A. Amendments to the Hindu Minority and Guardians Act, 1956

6.3 The Law Commission recommends the following amendments to this Act:

1. Section 6(a): This section lists the natural guardians of a Hindu minor, in respect of the minor's person and property (excluding his or her undivided interest in joint family property). In the case of a boy or an unmarried girl, this section clearly states that the natural guardian of a Hindu minor is the father, and after him the mother. Even after the Supreme Court's judgement in Gita Hariharan v Reserve Bank of India, (1999) 2 SCC 228 the mother can become a natural guardian during the lifetime of the father only in exceptional circumstances. This is required to be changed to fulfil the principles of equality enshrined in Article 14 of the Constitution.

Accordingly, the Law Commission recommends that this superiority of one parent over the other should be removed, and that both the mother and the father should be regarded, simultaneously, as the natural guardians of a minor. This also follows from the recommendation of the Commission that the welfare of the minor must be the paramount consideration in every circumstance.

This concept of welfare being paramount is already captured in Section 13 of the 1956 Act. In recommending such an amendment to Section 6, the Commission reaffirms the recommendations of its 133rd report, to give equal rights to both the mother and father in respect of a minor and his/her property.152

It also reaffirms the recommendations of the 83rd report of the Law Commission, in intending the two provisions (Sections 6 and 13) to be read together.153 Such a reading will necessarily imply that neither the father nor the mother of a minor can, as of a right, claim to be appointed by the court as the guardian unless such an appointment is for the welfare of the minor.

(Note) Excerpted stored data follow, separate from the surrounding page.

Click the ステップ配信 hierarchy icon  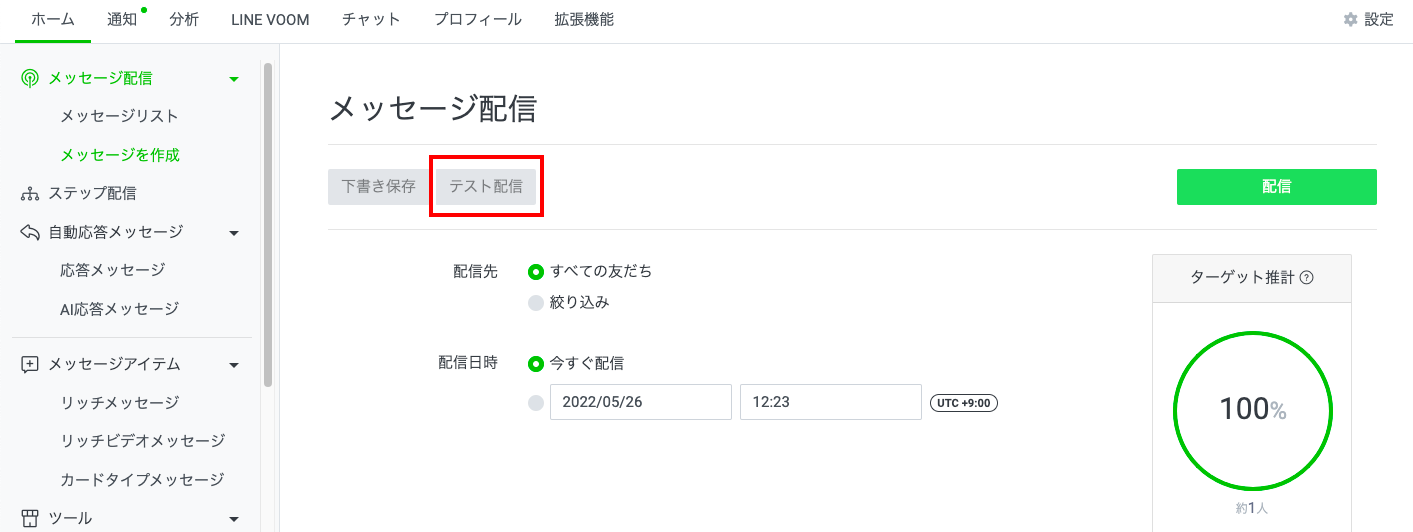tap(30, 193)
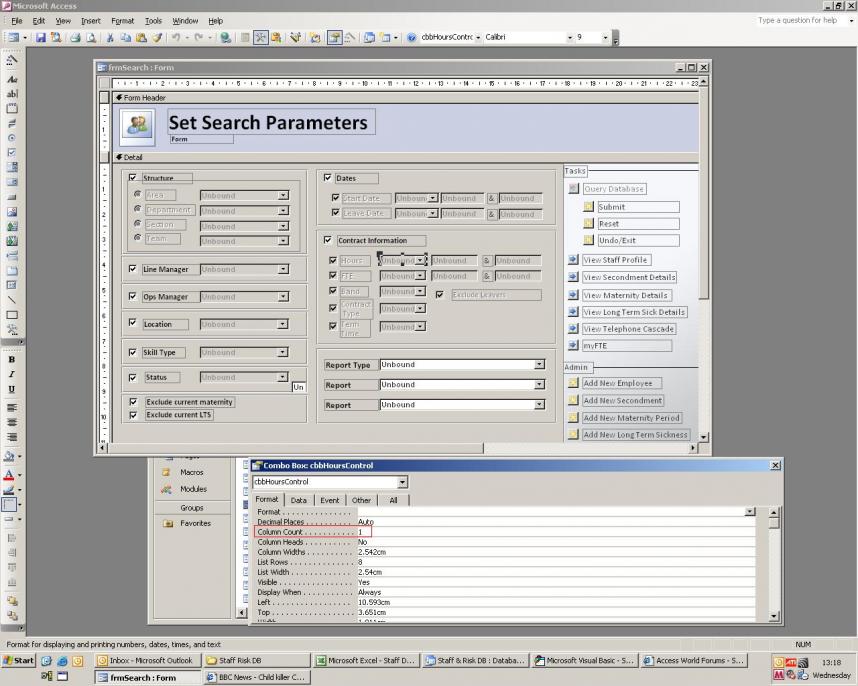Open the Format menu
This screenshot has height=686, width=858.
tap(122, 20)
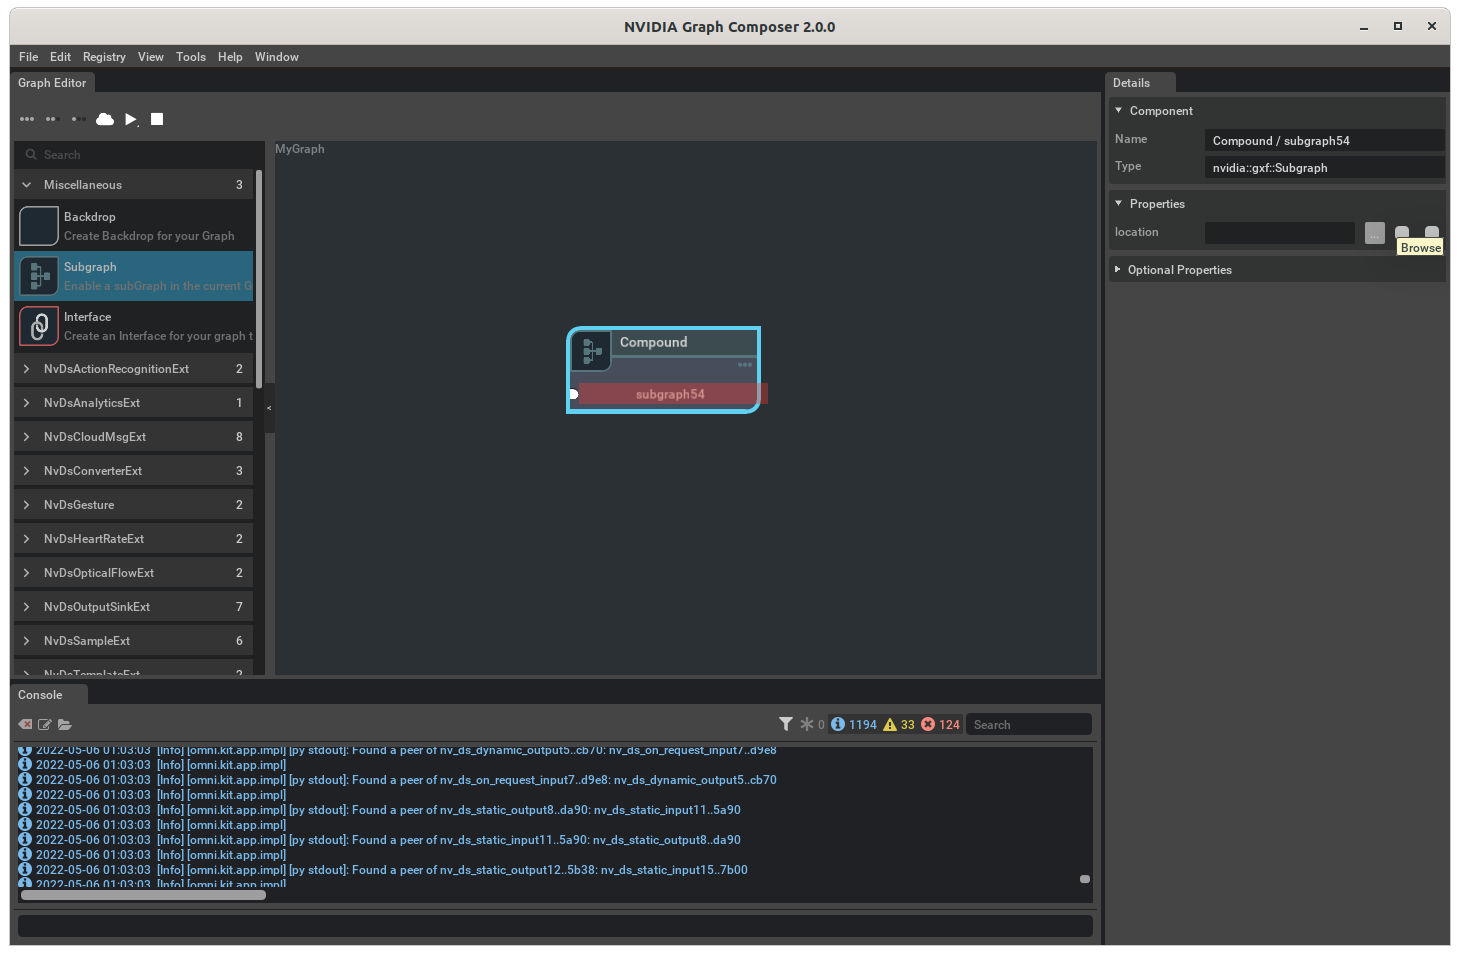
Task: Click the console edit log icon
Action: (x=45, y=725)
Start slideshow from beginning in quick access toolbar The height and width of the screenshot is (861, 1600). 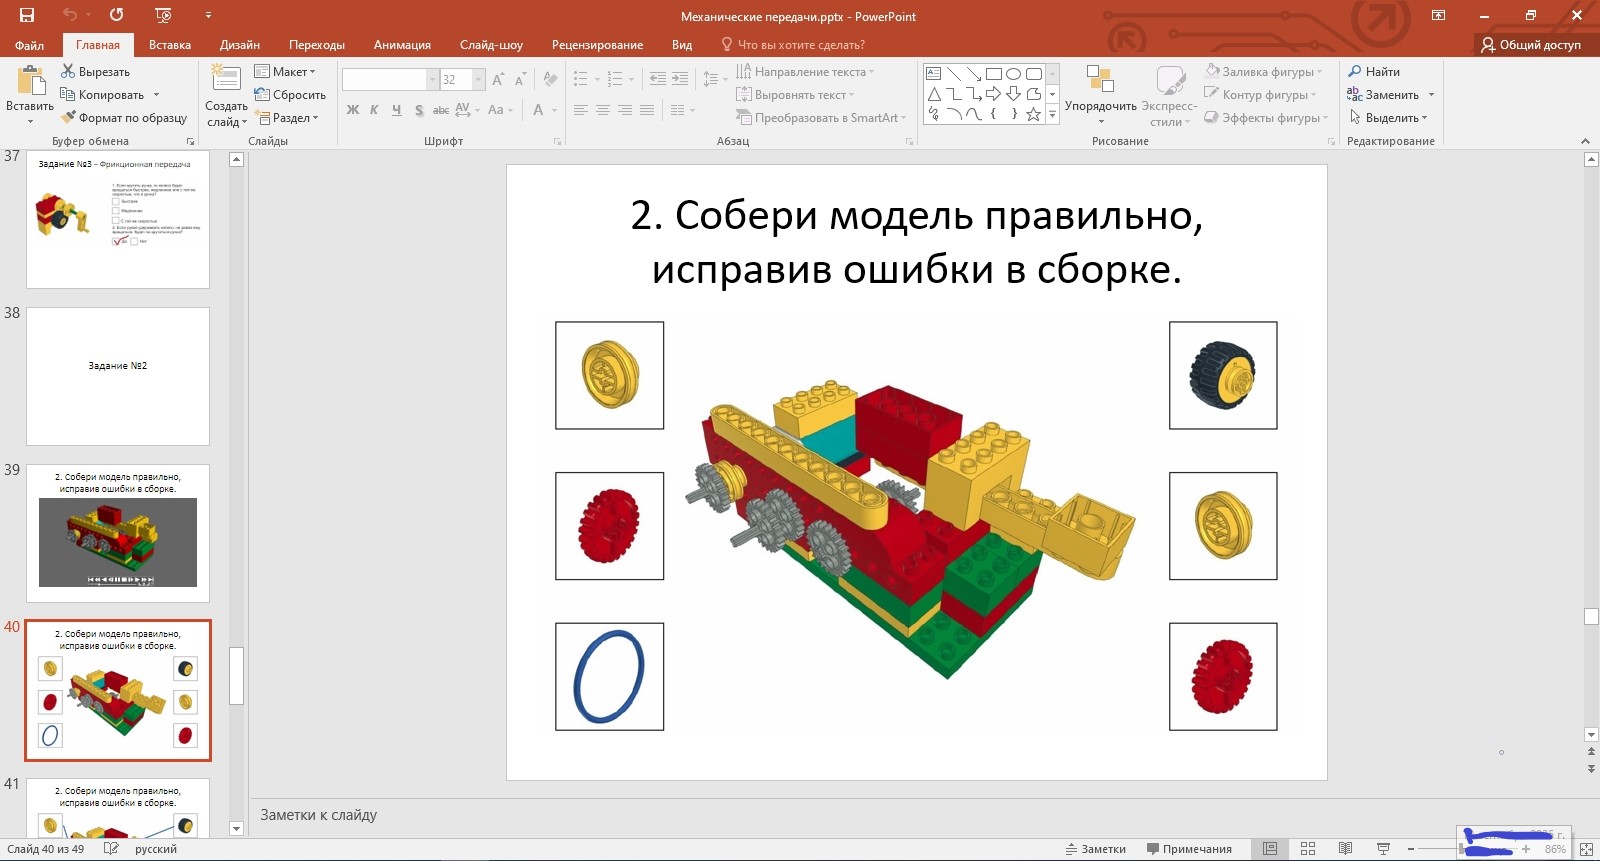tap(163, 15)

152 Law Commission of India, 133rd Report, August (1989), ¶ 4.3, available at:
http://lawcommissionofindia.nic.in/101-169/Report133

153 Law Commission of India, 83rd Report, April 1980, ¶ 6.44, p. 30, available at
http://lawcommissionofindia.nic.in/51-100/Report83.pdf

The Guardians and Wards Act, 1890 has also undergone similar legislative changes, moving away from an absolute and natural right of a father to be the guardian. Venkata Narasiah v. Peddiraju, 1970 (1) ALT 25; Kumarswami Mudaliar v. Rajammal AIR 1957 Mad. 563. The 1890 law was enacted at a time when women had limited rights in law, and it was in need of reform. According to the older version of Section 19(b) of the 1890 Act, the court could not appoint a guardian of a minor (other than a married female), if the minor's father was living and not unfit to be the guardian.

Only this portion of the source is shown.